▶ **INSTRUCTIONS TO FOLLOW**
Please replace "route shield" with "highway shield" in everything from the line containing "Task: Tap the Introduction section heading" down to the line containing "Action: 233,161", and write out those lines again with nothing else changed.

▶ **Data extracted from a collection**
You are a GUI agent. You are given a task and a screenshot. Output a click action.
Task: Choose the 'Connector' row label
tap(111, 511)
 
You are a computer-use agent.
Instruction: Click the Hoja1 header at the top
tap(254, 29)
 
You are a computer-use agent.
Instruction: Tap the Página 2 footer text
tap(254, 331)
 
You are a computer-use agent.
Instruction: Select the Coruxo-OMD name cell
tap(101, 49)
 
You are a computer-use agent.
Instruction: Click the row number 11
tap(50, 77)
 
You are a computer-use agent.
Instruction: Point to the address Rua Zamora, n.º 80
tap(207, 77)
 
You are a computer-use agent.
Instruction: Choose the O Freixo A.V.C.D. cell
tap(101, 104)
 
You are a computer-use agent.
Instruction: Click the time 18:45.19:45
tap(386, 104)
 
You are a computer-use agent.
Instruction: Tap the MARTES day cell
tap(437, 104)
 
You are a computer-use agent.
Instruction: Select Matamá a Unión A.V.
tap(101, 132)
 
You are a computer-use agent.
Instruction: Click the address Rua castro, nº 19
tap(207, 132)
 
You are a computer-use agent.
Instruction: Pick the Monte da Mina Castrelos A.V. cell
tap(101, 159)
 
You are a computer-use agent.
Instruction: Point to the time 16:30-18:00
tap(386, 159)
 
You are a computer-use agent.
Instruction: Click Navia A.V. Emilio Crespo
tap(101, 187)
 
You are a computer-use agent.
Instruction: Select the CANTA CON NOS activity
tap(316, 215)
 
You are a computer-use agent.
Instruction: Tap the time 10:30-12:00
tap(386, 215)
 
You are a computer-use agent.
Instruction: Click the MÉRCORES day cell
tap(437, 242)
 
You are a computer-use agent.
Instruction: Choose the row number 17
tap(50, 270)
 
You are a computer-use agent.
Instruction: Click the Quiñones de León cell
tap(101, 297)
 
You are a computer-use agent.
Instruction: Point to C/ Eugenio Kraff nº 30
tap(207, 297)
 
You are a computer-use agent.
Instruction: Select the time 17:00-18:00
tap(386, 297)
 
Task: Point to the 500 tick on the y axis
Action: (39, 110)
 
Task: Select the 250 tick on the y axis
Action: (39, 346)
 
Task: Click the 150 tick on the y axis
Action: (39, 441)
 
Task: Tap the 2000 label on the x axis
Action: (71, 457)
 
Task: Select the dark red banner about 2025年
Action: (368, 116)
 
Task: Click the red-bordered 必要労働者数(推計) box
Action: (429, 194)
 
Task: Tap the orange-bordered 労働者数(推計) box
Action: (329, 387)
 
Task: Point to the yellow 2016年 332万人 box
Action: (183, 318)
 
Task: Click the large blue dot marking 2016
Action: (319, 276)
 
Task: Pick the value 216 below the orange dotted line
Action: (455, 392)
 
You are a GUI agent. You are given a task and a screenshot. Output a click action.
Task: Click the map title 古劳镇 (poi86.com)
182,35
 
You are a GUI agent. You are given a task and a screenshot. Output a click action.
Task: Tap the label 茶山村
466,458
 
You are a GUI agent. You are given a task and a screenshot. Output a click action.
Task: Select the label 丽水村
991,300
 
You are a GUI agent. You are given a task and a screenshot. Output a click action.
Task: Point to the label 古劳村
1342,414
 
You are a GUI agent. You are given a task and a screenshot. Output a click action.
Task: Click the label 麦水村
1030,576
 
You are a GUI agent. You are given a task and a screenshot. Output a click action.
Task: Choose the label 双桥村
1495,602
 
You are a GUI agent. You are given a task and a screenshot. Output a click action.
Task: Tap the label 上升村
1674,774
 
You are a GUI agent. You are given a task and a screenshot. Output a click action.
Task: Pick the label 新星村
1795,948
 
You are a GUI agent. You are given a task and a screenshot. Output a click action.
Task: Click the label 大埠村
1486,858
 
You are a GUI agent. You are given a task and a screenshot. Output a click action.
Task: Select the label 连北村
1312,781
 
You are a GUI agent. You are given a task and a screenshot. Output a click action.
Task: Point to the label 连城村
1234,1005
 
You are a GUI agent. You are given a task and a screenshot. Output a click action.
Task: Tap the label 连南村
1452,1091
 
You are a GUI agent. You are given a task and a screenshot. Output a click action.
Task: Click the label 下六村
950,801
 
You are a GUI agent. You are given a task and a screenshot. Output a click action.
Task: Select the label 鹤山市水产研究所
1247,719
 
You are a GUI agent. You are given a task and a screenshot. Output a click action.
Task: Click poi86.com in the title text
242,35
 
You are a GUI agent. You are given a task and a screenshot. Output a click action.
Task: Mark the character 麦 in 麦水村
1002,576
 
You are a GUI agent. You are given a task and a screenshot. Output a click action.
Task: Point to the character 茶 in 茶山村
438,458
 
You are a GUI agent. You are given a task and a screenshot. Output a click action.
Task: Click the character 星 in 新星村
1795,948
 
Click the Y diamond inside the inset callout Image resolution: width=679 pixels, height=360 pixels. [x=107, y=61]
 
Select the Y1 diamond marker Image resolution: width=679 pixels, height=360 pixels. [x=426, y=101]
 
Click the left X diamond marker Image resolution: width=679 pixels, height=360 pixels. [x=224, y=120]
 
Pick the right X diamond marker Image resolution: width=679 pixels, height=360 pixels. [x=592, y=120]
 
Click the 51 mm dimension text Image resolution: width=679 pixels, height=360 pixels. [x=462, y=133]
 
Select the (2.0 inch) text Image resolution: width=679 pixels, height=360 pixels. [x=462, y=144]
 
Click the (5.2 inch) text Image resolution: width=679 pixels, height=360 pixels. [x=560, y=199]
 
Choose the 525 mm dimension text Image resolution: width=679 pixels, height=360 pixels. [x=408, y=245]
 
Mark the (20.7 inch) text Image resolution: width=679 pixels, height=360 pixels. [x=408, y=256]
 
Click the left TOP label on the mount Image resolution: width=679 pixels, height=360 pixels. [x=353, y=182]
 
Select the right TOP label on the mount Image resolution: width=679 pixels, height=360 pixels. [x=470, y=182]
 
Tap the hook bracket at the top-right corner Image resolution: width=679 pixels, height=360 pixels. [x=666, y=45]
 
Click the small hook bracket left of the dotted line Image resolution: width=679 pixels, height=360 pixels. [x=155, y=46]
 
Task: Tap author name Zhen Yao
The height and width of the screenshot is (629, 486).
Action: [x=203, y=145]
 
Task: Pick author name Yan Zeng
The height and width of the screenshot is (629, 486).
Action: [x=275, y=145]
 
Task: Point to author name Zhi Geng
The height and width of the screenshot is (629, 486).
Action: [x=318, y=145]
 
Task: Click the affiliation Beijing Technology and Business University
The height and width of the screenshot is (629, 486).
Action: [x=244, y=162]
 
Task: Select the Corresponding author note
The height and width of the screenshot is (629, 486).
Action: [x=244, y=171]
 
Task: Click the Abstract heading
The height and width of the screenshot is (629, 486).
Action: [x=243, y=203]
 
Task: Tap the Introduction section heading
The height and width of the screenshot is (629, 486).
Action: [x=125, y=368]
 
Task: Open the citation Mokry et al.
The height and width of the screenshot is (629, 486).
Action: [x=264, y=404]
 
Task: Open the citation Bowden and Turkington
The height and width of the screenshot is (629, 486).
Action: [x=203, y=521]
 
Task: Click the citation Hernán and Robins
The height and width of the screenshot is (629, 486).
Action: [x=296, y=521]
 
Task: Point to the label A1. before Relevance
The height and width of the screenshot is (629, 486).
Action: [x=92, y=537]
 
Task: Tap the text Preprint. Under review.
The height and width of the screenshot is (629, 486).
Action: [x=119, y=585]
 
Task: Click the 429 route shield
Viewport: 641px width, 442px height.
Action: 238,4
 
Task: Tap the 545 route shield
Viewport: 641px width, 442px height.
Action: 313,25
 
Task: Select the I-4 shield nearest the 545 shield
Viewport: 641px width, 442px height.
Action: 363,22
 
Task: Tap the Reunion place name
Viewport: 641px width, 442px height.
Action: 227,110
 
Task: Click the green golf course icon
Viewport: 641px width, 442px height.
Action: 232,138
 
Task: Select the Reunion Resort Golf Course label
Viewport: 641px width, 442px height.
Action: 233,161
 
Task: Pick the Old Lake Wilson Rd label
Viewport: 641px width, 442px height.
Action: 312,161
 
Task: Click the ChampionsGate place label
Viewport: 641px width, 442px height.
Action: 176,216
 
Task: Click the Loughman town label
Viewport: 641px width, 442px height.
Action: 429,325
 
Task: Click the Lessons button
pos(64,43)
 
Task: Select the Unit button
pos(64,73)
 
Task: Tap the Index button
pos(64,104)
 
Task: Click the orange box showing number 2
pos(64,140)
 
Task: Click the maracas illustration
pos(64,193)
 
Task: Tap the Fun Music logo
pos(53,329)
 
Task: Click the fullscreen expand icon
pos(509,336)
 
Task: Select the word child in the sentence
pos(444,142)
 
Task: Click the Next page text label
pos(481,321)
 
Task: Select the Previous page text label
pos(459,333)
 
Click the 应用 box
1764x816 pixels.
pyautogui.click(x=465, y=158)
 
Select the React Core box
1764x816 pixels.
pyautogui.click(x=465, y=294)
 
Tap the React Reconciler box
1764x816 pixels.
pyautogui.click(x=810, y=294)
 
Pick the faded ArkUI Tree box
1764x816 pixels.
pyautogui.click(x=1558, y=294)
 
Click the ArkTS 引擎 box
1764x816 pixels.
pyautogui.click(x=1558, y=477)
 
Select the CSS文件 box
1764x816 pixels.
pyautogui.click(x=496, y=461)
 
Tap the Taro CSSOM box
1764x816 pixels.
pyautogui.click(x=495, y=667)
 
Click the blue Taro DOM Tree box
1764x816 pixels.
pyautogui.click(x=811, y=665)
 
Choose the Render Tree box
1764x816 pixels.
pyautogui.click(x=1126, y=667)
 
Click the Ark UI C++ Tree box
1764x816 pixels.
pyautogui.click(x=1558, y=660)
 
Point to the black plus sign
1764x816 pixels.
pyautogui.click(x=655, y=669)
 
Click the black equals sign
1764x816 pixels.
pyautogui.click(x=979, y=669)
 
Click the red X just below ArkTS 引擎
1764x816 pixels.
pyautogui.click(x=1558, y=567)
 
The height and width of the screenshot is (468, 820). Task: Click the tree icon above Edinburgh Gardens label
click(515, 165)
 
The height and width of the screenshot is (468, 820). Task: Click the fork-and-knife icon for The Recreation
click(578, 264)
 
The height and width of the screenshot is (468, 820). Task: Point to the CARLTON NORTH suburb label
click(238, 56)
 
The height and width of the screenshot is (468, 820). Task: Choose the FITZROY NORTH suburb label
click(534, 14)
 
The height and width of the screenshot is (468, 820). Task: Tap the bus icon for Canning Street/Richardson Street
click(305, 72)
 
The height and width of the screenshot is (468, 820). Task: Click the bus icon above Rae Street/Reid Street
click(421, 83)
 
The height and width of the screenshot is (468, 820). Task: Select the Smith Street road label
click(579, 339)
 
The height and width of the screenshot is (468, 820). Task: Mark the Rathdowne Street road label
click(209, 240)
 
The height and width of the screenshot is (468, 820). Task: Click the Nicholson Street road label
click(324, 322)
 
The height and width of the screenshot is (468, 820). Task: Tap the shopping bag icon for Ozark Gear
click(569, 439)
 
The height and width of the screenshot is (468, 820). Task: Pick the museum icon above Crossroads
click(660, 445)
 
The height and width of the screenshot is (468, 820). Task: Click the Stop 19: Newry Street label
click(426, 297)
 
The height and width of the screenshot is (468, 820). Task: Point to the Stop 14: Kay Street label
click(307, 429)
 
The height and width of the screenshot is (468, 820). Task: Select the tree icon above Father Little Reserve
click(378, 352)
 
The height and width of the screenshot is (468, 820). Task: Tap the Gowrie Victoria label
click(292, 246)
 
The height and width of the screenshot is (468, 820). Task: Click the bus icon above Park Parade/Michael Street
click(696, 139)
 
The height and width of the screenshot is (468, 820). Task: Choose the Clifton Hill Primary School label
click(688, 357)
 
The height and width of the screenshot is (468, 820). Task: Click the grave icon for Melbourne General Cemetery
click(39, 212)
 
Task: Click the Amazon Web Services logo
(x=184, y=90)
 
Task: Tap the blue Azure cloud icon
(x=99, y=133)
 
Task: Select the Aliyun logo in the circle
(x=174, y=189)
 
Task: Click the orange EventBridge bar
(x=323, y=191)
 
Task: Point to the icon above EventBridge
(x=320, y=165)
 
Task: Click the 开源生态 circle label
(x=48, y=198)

▶ **EXPECTED OUTPUT**
Task: Tap the Introduction section heading
The height and width of the screenshot is (629, 486).
Action: [x=125, y=368]
 
Task: Open the citation Mokry et al.
The height and width of the screenshot is (629, 486).
Action: [x=264, y=404]
 
Task: Open the citation Bowden and Turkington
The height and width of the screenshot is (629, 486).
Action: [x=203, y=521]
 
Task: Click the citation Hernán and Robins
The height and width of the screenshot is (629, 486).
Action: [x=296, y=521]
 
Task: Point to the label A1. before Relevance
The height and width of the screenshot is (629, 486).
Action: [x=92, y=537]
 
Task: Tap the text Preprint. Under review.
The height and width of the screenshot is (629, 486).
Action: [x=119, y=585]
 
Task: Click the 429 highway shield
Viewport: 641px width, 442px height.
Action: 238,4
 
Task: Tap the 545 highway shield
Viewport: 641px width, 442px height.
Action: 313,25
 
Task: Select the I-4 shield nearest the 545 shield
Viewport: 641px width, 442px height.
Action: 363,22
 
Task: Tap the Reunion place name
Viewport: 641px width, 442px height.
Action: 227,110
 
Task: Click the green golf course icon
Viewport: 641px width, 442px height.
Action: 232,138
 
Task: Select the Reunion Resort Golf Course label
Viewport: 641px width, 442px height.
Action: 233,161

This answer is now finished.